[How to complete this task]
Render every entry verbatim.
- Opening Delimiter -
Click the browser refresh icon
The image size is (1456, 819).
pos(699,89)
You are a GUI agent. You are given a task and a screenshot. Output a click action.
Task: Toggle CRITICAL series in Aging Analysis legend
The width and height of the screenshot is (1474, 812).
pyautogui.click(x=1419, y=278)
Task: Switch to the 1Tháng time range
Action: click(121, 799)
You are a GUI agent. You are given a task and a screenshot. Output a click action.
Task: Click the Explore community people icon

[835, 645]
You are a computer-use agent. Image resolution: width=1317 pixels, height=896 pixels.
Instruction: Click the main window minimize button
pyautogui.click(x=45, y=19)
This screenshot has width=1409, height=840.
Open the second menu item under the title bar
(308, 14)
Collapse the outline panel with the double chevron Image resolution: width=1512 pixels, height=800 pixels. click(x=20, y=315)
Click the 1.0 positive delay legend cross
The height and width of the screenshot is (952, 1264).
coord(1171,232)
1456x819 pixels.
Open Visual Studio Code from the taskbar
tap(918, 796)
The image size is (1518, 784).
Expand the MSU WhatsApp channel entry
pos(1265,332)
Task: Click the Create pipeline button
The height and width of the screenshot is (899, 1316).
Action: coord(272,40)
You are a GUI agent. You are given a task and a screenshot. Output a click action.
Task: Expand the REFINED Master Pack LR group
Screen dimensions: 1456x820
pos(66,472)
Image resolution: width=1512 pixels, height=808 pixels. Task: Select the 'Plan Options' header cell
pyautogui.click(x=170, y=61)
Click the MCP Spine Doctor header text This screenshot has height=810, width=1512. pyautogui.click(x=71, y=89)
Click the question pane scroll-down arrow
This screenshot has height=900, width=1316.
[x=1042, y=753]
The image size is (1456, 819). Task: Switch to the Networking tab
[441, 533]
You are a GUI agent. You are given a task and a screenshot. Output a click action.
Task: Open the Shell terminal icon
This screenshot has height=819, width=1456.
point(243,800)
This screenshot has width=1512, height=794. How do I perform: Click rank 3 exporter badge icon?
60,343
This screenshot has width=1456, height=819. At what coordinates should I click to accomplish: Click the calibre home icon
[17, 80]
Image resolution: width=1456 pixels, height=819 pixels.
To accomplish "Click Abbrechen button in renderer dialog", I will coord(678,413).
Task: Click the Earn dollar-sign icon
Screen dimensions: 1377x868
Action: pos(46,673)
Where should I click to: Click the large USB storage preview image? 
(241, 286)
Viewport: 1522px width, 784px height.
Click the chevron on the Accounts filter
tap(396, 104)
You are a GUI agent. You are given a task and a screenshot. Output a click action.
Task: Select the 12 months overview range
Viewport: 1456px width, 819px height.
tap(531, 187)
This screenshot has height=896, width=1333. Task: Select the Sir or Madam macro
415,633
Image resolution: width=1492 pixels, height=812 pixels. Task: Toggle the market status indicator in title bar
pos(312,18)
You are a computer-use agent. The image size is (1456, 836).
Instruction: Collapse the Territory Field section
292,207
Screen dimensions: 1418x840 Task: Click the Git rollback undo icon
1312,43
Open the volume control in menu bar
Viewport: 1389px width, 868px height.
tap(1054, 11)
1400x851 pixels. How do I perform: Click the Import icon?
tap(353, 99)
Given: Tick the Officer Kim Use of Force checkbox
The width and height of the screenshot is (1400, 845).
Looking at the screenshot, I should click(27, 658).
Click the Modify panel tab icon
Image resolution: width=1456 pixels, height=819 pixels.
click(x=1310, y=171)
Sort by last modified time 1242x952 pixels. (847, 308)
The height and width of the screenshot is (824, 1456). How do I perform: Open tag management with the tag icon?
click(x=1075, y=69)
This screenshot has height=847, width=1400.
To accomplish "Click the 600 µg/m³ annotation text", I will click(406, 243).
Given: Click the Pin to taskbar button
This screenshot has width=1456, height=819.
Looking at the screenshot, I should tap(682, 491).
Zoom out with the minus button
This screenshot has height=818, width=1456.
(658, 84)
- Closing Delimiter -
[Exercise solution]
Click the browser refresh icon
The image size is (1456, 819).
pos(699,89)
You are a GUI agent. You are given a task and a screenshot. Output a click action.
Task: Toggle CRITICAL series in Aging Analysis legend
The width and height of the screenshot is (1474, 812).
pyautogui.click(x=1419, y=278)
Task: Switch to the 1Tháng time range
Action: click(121, 799)
You are a GUI agent. You are given a task and a screenshot. Output a click action.
Task: Click the Explore community people icon

[835, 645]
You are a computer-use agent. Image resolution: width=1317 pixels, height=896 pixels.
Instruction: Click the main window minimize button
pyautogui.click(x=45, y=19)
This screenshot has width=1409, height=840.
Open the second menu item under the title bar
(308, 14)
Collapse the outline panel with the double chevron Image resolution: width=1512 pixels, height=800 pixels. click(x=20, y=315)
Click the 1.0 positive delay legend cross
The height and width of the screenshot is (952, 1264).
coord(1171,232)
1456x819 pixels.
Open Visual Studio Code from the taskbar
tap(918, 796)
The image size is (1518, 784).
Expand the MSU WhatsApp channel entry
pos(1265,332)
Task: Click the Create pipeline button
The height and width of the screenshot is (899, 1316).
Action: coord(272,40)
You are a GUI agent. You are given a task and a screenshot. Output a click action.
Task: Expand the REFINED Master Pack LR group
Screen dimensions: 1456x820
pos(66,472)
Image resolution: width=1512 pixels, height=808 pixels. Task: Select the 'Plan Options' header cell
pyautogui.click(x=170, y=61)
Click the MCP Spine Doctor header text This screenshot has height=810, width=1512. pyautogui.click(x=71, y=89)
Click the question pane scroll-down arrow
This screenshot has height=900, width=1316.
[x=1042, y=753]
The image size is (1456, 819). Task: Switch to the Networking tab
[441, 533]
You are a GUI agent. You are given a task and a screenshot. Output a click action.
Task: Open the Shell terminal icon
This screenshot has height=819, width=1456.
point(243,800)
This screenshot has width=1512, height=794. How do I perform: Click rank 3 exporter badge icon?
60,343
This screenshot has width=1456, height=819. At what coordinates should I click to accomplish: Click the calibre home icon
[17, 80]
Image resolution: width=1456 pixels, height=819 pixels.
To accomplish "Click Abbrechen button in renderer dialog", I will coord(678,413).
Task: Click the Earn dollar-sign icon
Screen dimensions: 1377x868
Action: pos(46,673)
Where should I click to: Click the large USB storage preview image? 
(241, 286)
Viewport: 1522px width, 784px height.
Click the chevron on the Accounts filter
tap(396, 104)
You are a GUI agent. You are given a task and a screenshot. Output a click action.
Task: Select the 12 months overview range
Viewport: 1456px width, 819px height.
tap(531, 187)
This screenshot has height=896, width=1333. Task: Select the Sir or Madam macro
415,633
Image resolution: width=1492 pixels, height=812 pixels. Task: Toggle the market status indicator in title bar
pos(312,18)
You are a computer-use agent. The image size is (1456, 836).
Instruction: Collapse the Territory Field section
292,207
Screen dimensions: 1418x840 Task: Click the Git rollback undo icon
1312,43
Open the volume control in menu bar
Viewport: 1389px width, 868px height.
tap(1054, 11)
1400x851 pixels. How do I perform: Click the Import icon?
tap(353, 99)
Given: Tick the Officer Kim Use of Force checkbox
The width and height of the screenshot is (1400, 845).
Looking at the screenshot, I should click(27, 658).
Click the Modify panel tab icon
Image resolution: width=1456 pixels, height=819 pixels.
click(x=1310, y=171)
Sort by last modified time 1242x952 pixels. (847, 308)
The height and width of the screenshot is (824, 1456). How do I perform: Open tag management with the tag icon?
click(x=1075, y=69)
This screenshot has height=847, width=1400.
To accomplish "Click the 600 µg/m³ annotation text", I will click(406, 243).
Given: Click the Pin to taskbar button
This screenshot has width=1456, height=819.
Looking at the screenshot, I should tap(682, 491).
Zoom out with the minus button
This screenshot has height=818, width=1456.
(658, 84)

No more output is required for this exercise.